Review Hari Stefanatos
Slovenian Prime Minister Miro Cerar appeared worried for the fact that Slovenia was included in the coalition against the Islamic State without first consulting with the government.
Slovenia opposes terrorism and being on the list is not controversial per se but “I am bothered by the fact that we have been placed on the list without the government’s knowledge”, Cerar told Radio Slovenija in an interview, to add that “we will have to voice some sort of protest, it is not appropriate to consent to our country being placed anywhere without our knowledge and consensus”.
The Slovenian Prime Minister said that Slovenia will eventually concede after carefully examining the matter, but he excluded the possibility of Slovenia taking part on military operations against the jihadists.
The Foreign Ministry said on Thursday that Slovenia had not participated in the compiling of the list, but “as a responsible part of the international community, and an EU and NATO member, it is part of efforts to fight terrorism as a threat to international peace and stability”.

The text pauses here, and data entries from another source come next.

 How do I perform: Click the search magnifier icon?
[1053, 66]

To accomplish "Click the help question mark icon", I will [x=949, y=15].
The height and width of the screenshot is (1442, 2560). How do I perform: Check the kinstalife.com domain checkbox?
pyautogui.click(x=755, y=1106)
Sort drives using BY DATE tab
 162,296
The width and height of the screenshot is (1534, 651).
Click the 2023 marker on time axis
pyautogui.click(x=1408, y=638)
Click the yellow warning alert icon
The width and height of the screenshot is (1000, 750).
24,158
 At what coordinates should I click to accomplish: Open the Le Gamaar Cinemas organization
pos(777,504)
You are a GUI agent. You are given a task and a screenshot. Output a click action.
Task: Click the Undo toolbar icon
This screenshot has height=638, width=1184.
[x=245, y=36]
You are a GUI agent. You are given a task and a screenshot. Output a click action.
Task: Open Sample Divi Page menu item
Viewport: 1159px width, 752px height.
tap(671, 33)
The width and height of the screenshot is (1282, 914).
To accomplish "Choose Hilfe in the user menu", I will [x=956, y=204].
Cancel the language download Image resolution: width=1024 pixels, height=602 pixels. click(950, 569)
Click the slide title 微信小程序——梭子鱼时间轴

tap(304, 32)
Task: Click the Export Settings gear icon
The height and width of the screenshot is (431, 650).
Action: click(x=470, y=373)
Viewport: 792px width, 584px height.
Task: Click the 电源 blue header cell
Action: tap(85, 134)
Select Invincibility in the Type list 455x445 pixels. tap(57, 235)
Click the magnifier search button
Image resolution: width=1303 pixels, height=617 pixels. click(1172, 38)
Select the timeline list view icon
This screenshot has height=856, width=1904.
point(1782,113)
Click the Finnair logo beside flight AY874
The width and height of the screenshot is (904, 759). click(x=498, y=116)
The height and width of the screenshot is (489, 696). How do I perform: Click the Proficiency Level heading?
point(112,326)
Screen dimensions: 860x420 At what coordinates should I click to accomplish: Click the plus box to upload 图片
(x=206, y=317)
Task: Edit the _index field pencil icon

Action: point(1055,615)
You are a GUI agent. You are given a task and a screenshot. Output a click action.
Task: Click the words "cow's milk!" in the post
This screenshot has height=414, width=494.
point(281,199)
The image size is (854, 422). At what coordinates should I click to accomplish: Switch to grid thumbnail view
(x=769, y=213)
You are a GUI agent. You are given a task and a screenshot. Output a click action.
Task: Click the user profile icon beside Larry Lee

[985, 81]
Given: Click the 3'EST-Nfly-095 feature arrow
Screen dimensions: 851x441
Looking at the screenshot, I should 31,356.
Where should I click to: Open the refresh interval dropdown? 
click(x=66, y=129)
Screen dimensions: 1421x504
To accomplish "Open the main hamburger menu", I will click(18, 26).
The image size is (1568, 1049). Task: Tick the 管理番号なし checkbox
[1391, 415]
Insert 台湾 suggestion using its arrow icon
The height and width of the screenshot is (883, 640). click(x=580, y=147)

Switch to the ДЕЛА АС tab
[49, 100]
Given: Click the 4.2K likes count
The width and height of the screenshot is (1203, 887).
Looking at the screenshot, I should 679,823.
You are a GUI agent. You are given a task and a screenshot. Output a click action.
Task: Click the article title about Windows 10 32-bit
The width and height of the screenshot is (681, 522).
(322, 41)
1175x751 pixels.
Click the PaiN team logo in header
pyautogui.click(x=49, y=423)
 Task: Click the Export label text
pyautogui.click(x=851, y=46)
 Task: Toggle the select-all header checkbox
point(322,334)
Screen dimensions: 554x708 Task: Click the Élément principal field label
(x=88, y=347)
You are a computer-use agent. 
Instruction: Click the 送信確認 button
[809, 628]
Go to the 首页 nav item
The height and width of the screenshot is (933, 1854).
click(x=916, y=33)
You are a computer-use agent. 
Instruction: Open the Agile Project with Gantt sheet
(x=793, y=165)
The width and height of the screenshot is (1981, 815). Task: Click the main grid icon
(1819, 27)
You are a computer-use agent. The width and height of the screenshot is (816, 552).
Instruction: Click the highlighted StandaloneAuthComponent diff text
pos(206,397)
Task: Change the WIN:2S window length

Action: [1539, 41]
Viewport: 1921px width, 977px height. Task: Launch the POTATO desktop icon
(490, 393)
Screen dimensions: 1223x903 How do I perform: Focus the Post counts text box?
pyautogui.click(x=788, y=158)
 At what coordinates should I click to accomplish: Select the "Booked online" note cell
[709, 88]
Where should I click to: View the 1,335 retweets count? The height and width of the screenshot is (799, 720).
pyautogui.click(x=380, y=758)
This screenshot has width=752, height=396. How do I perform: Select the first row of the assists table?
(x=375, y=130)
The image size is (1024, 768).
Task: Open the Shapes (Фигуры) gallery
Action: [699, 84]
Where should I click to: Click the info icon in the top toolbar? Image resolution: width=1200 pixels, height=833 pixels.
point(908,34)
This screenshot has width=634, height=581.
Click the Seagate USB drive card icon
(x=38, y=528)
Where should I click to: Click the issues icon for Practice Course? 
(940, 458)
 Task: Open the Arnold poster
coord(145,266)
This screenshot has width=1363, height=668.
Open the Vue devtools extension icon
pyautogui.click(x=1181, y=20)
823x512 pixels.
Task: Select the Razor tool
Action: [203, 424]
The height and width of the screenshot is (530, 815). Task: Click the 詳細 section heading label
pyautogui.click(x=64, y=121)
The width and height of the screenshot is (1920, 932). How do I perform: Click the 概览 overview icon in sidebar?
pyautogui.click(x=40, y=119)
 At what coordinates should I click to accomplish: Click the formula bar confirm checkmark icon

The State Department said being on the list did not mean direct military engagement, as efforts to counter the organisation also include military support to the Iraqi partners, stopping the flow of foreign fighters, countering ISIS funding, addressing the humanitarian crisis, and de-legitimizing the group’s ideology.
However, the move was criticized in Slovenia, with some media going as far as claiming that it is reminiscent of the controversial Vilnius Declaration of 2003, in which ten East European countries supported the US military intervention in Iraq.